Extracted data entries
Content starts
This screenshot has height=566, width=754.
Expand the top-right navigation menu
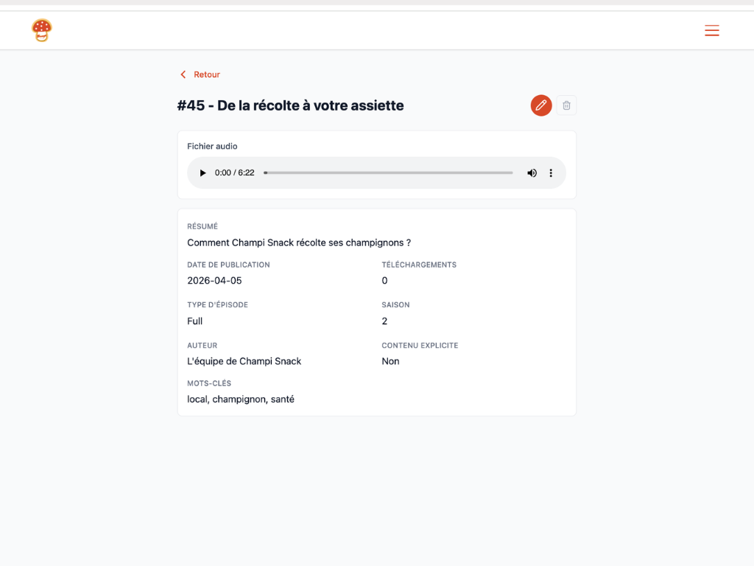711,31
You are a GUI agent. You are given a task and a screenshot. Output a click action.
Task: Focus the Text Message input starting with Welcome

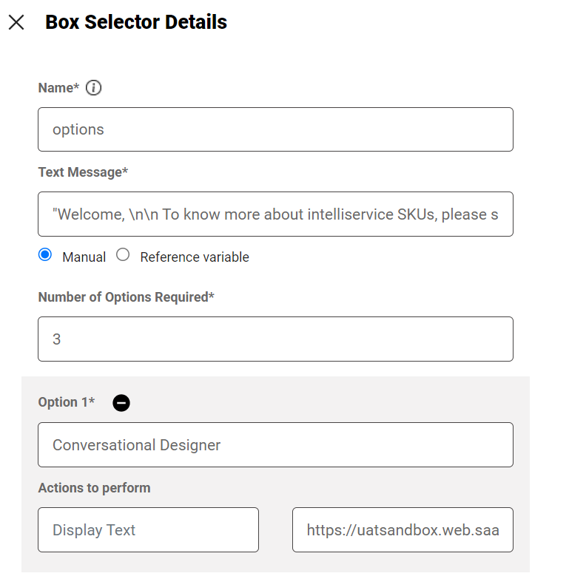pos(275,214)
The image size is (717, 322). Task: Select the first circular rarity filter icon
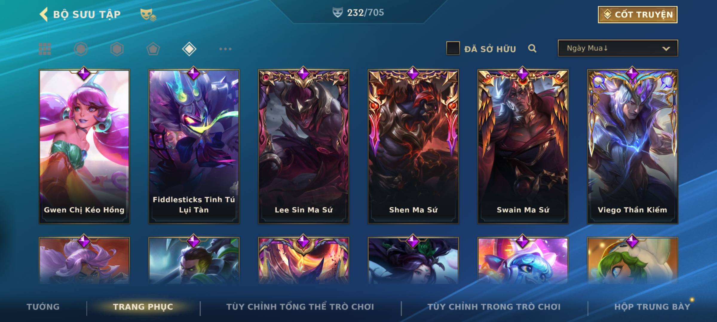coord(81,49)
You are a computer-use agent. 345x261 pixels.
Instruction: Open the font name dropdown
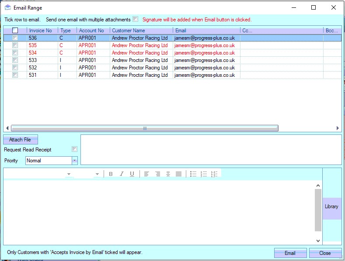[x=69, y=174]
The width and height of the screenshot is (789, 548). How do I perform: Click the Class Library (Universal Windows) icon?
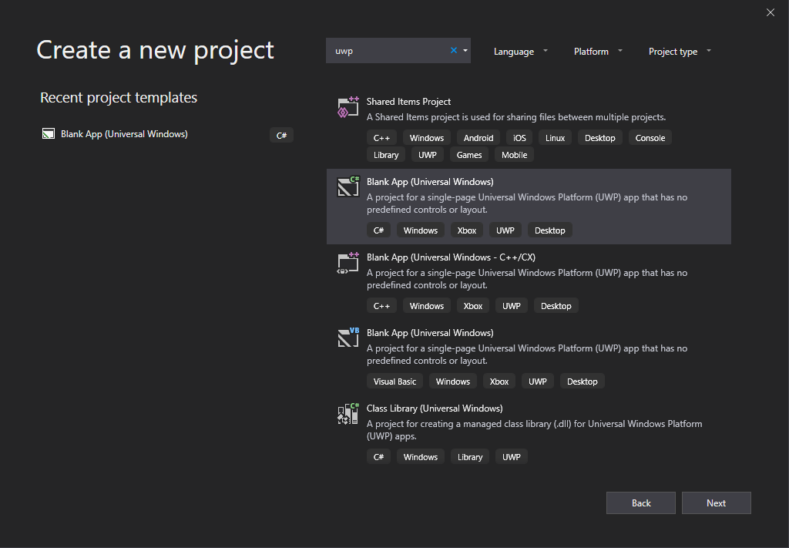[x=347, y=413]
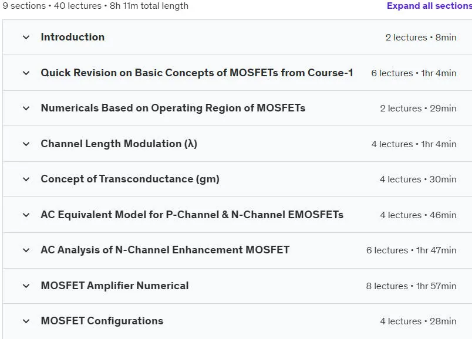Expand chevron beside Quick Revision on Basic Concepts
472x339 pixels.
pos(26,73)
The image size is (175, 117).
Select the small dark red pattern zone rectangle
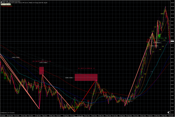[x=41, y=71]
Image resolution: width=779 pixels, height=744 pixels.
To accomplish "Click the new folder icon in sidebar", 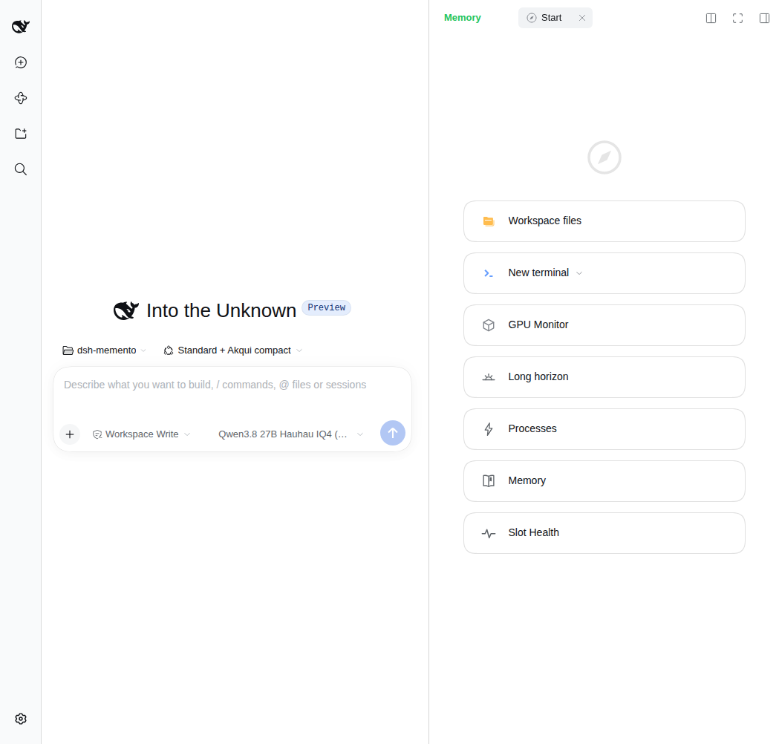I will click(x=20, y=134).
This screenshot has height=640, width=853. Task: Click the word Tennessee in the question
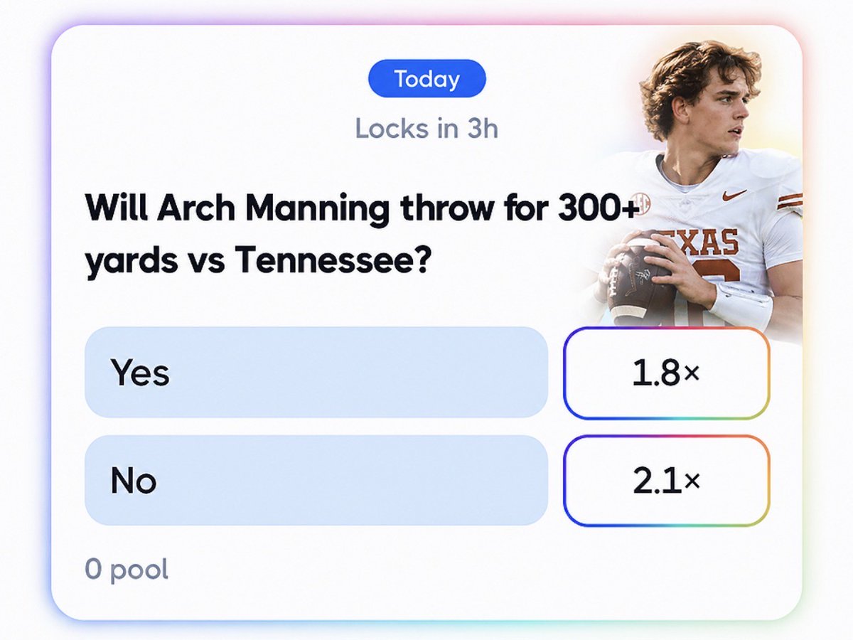pos(333,261)
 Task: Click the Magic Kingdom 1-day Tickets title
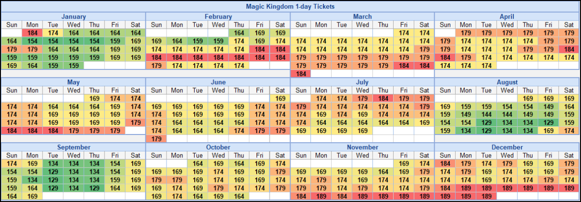click(290, 7)
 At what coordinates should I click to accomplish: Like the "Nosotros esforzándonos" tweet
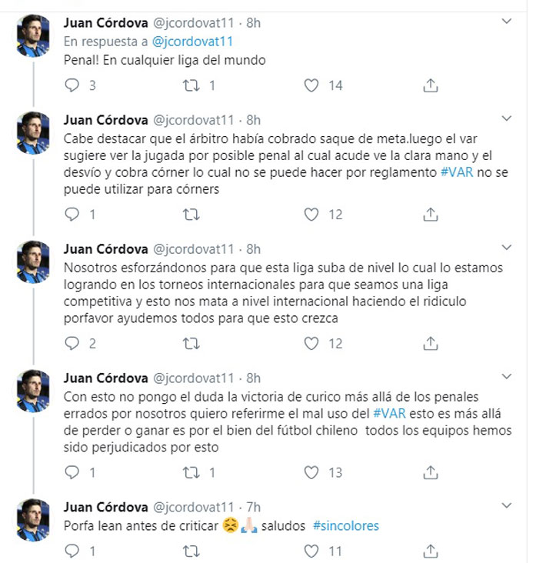(312, 344)
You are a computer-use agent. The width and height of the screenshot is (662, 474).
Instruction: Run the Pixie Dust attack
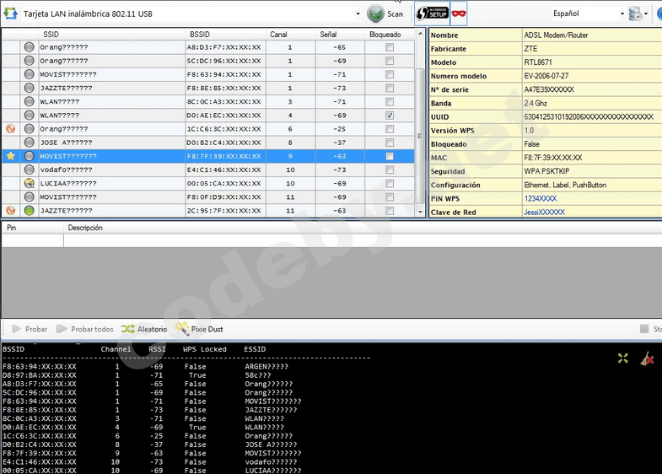coord(199,329)
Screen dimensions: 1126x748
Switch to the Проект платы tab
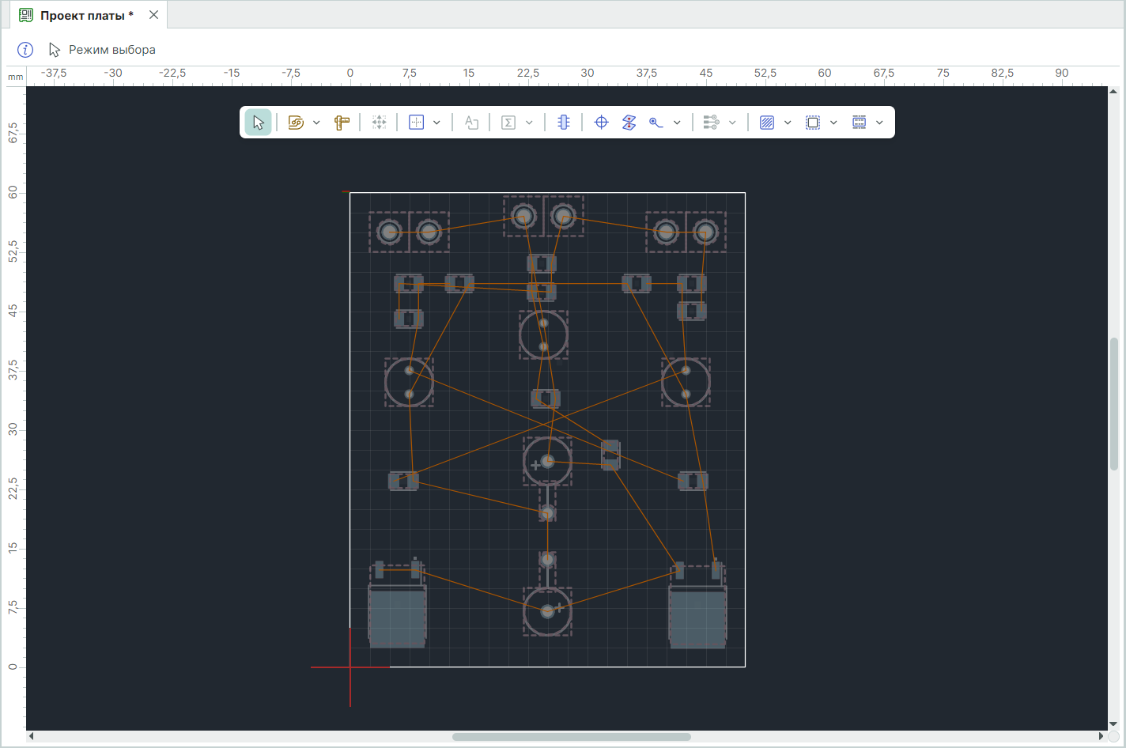(86, 15)
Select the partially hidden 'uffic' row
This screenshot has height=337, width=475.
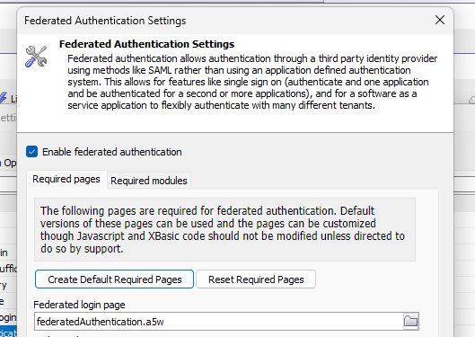tap(8, 269)
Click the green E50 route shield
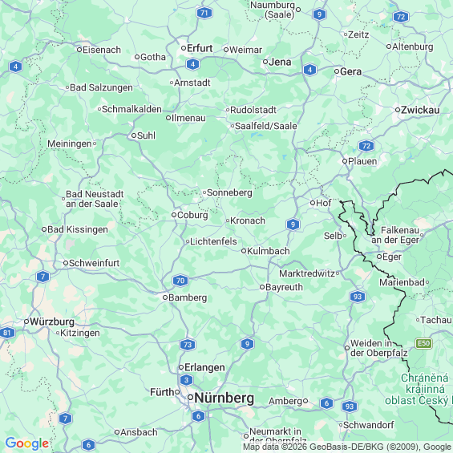This screenshot has height=453, width=453. pyautogui.click(x=423, y=343)
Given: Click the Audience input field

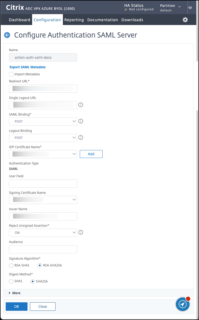Looking at the screenshot, I should coord(43,249).
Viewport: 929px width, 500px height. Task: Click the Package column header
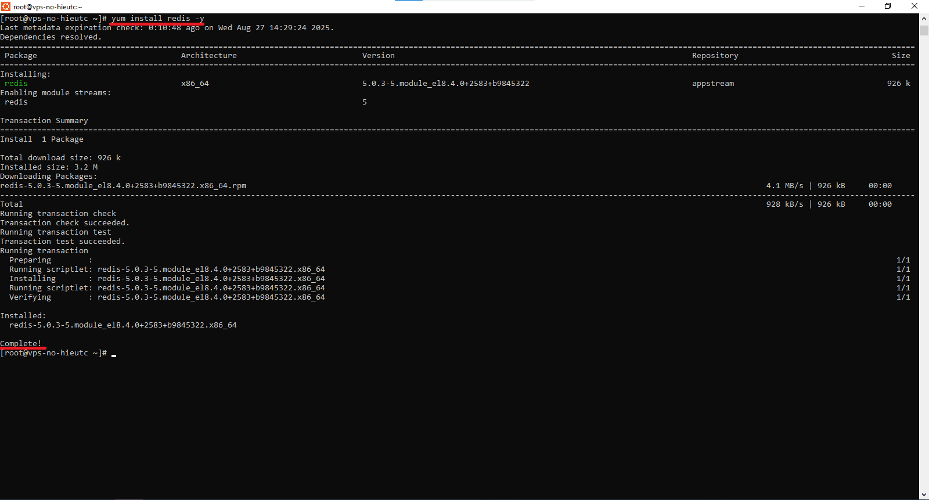tap(21, 56)
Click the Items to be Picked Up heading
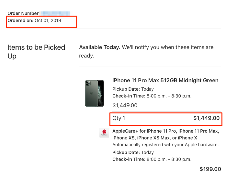 click(x=36, y=52)
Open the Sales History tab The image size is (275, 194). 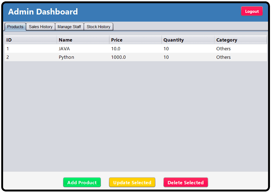tap(41, 27)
Content ends
- **ACTIVITY**:
Answer with the count alone: how many lines in the data above have "agent" in them?

- **EXERCISE RESPONSE**:
3